START Supplied material

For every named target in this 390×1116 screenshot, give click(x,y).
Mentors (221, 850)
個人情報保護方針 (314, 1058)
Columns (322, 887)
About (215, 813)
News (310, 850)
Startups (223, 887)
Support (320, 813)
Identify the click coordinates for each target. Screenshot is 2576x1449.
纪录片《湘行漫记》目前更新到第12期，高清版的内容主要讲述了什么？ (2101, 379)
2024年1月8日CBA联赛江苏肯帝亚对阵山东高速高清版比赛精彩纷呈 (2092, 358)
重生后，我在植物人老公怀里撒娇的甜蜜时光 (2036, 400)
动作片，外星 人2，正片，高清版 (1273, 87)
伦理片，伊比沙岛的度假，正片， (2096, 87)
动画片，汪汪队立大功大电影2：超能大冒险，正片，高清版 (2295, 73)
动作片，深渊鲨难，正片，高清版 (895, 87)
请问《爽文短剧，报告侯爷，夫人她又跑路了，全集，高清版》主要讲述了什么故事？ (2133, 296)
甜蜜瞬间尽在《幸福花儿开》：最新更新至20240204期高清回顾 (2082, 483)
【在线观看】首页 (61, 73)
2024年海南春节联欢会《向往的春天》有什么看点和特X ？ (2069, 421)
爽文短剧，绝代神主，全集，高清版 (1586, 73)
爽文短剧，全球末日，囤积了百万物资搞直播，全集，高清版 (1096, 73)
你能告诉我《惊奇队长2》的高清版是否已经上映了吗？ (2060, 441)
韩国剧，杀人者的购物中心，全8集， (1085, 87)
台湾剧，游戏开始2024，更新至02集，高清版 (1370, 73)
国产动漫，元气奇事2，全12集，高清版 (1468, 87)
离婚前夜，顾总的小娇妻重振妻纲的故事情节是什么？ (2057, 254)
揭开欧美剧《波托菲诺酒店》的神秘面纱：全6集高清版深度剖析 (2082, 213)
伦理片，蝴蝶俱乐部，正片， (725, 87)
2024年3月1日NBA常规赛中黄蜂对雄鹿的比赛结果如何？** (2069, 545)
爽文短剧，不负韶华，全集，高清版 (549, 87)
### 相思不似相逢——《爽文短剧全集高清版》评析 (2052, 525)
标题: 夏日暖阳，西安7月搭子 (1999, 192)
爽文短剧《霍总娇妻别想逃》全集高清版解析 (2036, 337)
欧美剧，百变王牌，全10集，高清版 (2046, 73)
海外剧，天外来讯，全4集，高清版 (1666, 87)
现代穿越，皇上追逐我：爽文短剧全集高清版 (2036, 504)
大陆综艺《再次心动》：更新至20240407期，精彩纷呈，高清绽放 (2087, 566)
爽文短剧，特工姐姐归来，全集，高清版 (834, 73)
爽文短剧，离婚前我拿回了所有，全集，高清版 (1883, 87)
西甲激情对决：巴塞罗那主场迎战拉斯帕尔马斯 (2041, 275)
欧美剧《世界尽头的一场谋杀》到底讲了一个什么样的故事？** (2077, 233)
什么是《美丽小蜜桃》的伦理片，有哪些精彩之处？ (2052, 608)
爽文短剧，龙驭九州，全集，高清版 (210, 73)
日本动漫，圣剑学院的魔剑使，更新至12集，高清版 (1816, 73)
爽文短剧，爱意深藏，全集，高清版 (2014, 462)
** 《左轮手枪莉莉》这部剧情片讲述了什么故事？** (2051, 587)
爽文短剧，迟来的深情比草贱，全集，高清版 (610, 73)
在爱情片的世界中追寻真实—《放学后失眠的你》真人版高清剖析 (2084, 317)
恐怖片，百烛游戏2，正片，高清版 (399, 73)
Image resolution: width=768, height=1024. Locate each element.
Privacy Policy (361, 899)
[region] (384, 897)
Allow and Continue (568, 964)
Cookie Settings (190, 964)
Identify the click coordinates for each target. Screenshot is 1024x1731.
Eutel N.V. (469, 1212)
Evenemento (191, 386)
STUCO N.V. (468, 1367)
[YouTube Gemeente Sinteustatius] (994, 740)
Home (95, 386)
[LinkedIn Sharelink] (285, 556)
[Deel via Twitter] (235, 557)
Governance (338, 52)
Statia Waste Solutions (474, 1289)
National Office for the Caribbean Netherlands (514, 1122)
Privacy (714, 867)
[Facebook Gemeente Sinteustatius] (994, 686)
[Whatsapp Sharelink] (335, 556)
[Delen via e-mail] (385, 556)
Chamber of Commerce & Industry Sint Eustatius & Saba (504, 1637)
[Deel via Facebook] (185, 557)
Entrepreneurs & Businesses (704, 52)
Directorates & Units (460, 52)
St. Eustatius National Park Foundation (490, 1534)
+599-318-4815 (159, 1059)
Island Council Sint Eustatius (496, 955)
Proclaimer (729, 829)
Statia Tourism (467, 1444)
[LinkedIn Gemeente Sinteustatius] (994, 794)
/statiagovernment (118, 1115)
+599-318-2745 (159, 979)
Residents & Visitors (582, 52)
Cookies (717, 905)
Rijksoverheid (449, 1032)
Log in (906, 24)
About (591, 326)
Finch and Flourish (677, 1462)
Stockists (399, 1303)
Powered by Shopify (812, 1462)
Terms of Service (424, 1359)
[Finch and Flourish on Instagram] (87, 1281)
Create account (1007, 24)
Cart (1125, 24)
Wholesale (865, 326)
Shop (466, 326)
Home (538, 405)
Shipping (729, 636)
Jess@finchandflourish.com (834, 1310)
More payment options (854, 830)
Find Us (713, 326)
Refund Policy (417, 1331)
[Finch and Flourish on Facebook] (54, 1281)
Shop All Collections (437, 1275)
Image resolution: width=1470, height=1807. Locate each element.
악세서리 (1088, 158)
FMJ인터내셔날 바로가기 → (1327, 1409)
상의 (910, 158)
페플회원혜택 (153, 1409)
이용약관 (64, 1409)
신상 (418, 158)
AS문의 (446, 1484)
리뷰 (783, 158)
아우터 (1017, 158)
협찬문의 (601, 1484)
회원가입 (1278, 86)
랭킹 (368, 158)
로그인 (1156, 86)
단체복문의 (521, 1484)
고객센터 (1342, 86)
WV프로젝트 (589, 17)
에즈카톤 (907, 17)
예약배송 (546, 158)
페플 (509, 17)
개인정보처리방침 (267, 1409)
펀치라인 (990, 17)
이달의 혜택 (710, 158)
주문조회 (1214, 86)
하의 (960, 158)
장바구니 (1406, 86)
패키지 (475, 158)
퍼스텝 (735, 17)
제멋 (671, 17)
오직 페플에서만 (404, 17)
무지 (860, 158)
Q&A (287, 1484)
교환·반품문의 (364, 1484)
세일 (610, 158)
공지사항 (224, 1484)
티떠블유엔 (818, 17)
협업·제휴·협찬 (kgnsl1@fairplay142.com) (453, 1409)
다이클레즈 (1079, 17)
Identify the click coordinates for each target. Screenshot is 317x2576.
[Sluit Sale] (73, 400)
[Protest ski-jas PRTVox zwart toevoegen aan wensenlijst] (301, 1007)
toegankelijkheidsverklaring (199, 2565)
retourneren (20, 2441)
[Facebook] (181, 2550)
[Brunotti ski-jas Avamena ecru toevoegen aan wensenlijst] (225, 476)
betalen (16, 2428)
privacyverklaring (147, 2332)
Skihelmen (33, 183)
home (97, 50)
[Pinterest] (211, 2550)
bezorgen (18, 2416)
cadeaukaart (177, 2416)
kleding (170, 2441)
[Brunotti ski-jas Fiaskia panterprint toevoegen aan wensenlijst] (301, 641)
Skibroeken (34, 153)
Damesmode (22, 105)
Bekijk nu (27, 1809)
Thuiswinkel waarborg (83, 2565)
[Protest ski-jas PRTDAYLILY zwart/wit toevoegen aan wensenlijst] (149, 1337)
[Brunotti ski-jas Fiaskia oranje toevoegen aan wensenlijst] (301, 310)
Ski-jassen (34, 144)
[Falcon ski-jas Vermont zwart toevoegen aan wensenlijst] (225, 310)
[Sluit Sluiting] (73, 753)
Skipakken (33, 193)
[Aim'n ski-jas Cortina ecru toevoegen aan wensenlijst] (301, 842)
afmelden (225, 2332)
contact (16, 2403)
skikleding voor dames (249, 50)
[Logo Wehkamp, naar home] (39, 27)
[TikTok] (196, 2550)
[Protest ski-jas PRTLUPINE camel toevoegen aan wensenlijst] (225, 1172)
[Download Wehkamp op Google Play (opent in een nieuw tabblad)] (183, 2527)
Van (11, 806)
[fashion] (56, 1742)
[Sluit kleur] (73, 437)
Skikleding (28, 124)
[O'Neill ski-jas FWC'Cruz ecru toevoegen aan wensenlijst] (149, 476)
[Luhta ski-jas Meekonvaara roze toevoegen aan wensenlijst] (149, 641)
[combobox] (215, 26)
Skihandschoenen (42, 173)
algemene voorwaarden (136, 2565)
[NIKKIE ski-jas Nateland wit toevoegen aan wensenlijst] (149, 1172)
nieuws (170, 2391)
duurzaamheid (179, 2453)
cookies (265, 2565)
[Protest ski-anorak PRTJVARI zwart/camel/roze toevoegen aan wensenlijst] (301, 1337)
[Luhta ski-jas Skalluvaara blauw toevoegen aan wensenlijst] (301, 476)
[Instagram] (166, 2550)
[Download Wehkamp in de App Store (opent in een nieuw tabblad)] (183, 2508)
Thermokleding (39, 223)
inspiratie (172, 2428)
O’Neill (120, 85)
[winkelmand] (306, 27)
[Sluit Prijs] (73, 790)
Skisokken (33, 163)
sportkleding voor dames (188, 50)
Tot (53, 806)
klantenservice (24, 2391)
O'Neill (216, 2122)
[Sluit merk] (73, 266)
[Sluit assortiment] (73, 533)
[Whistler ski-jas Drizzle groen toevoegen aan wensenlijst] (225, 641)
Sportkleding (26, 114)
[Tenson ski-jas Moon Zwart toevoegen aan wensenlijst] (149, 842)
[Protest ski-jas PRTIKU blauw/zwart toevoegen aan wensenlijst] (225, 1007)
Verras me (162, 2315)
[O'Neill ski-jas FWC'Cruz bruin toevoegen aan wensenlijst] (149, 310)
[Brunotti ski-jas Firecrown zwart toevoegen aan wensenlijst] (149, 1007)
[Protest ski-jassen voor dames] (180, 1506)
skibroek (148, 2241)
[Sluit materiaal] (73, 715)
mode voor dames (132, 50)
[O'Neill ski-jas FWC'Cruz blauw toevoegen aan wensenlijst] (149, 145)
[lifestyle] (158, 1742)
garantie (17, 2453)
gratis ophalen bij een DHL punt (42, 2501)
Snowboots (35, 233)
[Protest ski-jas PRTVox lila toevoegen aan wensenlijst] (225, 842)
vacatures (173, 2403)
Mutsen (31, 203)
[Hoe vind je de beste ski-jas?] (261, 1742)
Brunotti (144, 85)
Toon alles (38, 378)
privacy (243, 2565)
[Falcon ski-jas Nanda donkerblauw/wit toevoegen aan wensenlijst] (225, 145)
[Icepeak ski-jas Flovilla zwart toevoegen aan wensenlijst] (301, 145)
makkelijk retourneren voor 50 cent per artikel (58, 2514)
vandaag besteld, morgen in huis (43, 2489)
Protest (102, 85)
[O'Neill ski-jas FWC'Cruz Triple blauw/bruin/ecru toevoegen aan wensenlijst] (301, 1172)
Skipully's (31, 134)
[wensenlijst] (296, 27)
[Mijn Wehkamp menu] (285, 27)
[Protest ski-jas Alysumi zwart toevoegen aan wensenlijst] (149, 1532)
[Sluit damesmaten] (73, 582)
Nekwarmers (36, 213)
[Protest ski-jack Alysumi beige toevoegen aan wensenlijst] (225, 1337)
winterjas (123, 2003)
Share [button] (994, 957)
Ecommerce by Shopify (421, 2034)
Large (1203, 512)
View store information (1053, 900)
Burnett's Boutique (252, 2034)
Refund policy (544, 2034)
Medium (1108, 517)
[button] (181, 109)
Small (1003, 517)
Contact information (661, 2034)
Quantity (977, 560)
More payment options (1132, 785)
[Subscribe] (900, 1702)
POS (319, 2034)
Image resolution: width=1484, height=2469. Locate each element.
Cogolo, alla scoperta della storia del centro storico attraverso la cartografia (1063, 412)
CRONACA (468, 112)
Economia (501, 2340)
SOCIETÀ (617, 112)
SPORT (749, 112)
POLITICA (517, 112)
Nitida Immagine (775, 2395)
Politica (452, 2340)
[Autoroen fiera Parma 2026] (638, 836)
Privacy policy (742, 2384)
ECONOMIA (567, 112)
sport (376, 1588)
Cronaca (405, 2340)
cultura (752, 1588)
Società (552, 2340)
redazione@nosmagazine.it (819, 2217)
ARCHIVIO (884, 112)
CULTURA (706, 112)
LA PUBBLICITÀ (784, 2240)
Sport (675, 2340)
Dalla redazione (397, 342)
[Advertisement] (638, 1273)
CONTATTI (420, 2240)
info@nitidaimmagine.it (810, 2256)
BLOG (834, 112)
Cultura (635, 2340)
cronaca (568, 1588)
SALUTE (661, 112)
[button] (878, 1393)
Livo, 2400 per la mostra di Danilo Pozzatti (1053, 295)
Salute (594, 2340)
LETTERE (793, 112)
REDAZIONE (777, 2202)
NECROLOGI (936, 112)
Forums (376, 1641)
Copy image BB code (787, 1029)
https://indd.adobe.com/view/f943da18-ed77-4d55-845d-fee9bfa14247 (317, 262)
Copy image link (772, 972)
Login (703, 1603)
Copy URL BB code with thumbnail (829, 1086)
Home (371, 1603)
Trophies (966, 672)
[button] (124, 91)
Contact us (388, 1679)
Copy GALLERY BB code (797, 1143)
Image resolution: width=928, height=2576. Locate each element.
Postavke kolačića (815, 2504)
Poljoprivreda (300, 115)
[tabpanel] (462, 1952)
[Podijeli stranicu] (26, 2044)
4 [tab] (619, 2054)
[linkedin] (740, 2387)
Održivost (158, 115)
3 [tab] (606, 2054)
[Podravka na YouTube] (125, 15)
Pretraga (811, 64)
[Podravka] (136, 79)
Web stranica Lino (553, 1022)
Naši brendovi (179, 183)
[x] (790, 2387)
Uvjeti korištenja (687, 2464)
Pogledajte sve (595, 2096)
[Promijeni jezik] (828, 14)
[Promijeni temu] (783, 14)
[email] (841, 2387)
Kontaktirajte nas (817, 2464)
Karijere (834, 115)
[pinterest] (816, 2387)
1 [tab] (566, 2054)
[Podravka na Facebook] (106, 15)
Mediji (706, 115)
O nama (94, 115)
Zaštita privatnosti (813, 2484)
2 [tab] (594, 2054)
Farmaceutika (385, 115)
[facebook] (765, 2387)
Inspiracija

END Supplied material

● **What needs to be done**
Your task is to restate, word for word, only those lines above that fall between the line holding "makkelijk retourneren voor" and the line holding "[wensenlijst] (296, 27)", inclusive.

● **Exercise output**
makkelijk retourneren voor 50 cent per artikel (58, 2514)
vandaag besteld, morgen in huis (43, 2489)
Protest (102, 85)
[O'Neill ski-jas FWC'Cruz Triple blauw/bruin/ecru toevoegen aan wensenlijst] (301, 1172)
Skipully's (31, 134)
[wensenlijst] (296, 27)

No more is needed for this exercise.